The server that is used for CS100 is a version of RedHat Linux, which is a paid version of linux that has the benefit of being extremely stable. The problem with this version of linux is that to keep it stable they do not update its tools to new version very often. The version of the git tool that is installed is not compatible with the online service GitHub, so you will need to enable an updated version of the tool for your account with the following command in your terminal

$ source /opt/rh/devtoolset-6/enable

This will allow you to use a newer version of git that is compatible with github. You will need to run this command every time you login to hammer or alternatively add it to your .bashrc using emacs or vim.

Note: You are not required to develop on the hammer server for this course, and are encouraged to use your own development environment. However, you will need to validate that your code will run correctly on the hammer server as we cannot account for differences in everyone's individual development environments. You are required to host your code on GitHub.

Git Init & Clone

The traditional way to start a new project in git is to create a new directory and change into it. Go ahead and run the following commands on the terminal in hammer:

$ mkdir lab-01
$ cd lab-01

Then to initialize that directory as a git project use the following git initialization command

$ git init

This will create a hidden .git repository which holds all the information that git uses to keep track of your files and changes. The folder is hidden because it begins with a period. By default, the ls command does not display these hidden folders. To display them, you must pass the -a flag, which displays all files. Compare the results of the following two commands:

$ ls
$ ls -a

However, you use a different method if you want to receive a copy of an already existing repository, which you will do for all of the labs and assignments in this course. Rather than initializing a new repository, you will make a “clone” or a repository that already exists. Start by moving out of the git project you just created, and removing that directory

$ cd ..
$ rm -rf lab-01

The .. after the change directory command moves us up one directory, and the rm -rf will force (-f) the removal of all files recursively (-r) in that directory.

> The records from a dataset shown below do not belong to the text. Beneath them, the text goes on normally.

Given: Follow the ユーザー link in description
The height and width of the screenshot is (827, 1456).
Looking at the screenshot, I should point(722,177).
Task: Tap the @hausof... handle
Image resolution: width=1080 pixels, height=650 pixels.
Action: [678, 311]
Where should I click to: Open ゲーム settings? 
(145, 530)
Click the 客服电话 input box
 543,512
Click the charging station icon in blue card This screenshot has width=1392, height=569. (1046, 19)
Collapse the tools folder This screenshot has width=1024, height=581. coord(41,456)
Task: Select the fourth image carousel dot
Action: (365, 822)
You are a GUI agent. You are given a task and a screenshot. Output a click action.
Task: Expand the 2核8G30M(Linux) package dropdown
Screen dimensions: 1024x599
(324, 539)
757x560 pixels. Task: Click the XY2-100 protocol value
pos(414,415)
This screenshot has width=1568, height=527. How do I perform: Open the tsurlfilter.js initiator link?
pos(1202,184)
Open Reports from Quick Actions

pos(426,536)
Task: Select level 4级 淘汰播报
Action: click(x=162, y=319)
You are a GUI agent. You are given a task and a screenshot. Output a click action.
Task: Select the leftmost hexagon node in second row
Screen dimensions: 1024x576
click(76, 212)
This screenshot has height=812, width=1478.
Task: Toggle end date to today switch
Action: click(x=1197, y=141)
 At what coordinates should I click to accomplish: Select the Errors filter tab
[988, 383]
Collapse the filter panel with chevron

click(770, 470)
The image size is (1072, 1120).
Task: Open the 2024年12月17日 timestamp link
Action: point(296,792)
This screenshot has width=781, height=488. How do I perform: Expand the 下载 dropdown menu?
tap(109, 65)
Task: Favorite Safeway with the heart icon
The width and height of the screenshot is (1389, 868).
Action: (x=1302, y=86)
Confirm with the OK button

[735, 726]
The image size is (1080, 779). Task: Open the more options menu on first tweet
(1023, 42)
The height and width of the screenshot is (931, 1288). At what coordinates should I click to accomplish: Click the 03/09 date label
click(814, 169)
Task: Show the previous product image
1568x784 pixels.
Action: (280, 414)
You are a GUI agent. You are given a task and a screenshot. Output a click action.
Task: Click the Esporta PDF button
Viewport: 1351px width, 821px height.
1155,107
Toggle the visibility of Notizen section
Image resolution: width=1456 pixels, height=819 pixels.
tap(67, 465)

Now, go to the upper right of this page and click the “Clone or download” dropdown. A box will appear that should say “Clone with HTTPS” (if it says “Clone with SSH”, then click the small blue text to the right that says “Use HTTPS”). Copy the link in the box below, this is the GitHub repository url which you will use to clone that repository. Now, run the following command:

$ git clone <github-url>

Replacing the above <github-url> with the url that you copied from the “Clone or download” box. This will create a new folder named lab-01-git-and-github-... with some additional text based on your username/groupname. This new directory is a copy of the GitHub repository, and is already initialized as a git project. Move into this new directory and we can begin modifying it.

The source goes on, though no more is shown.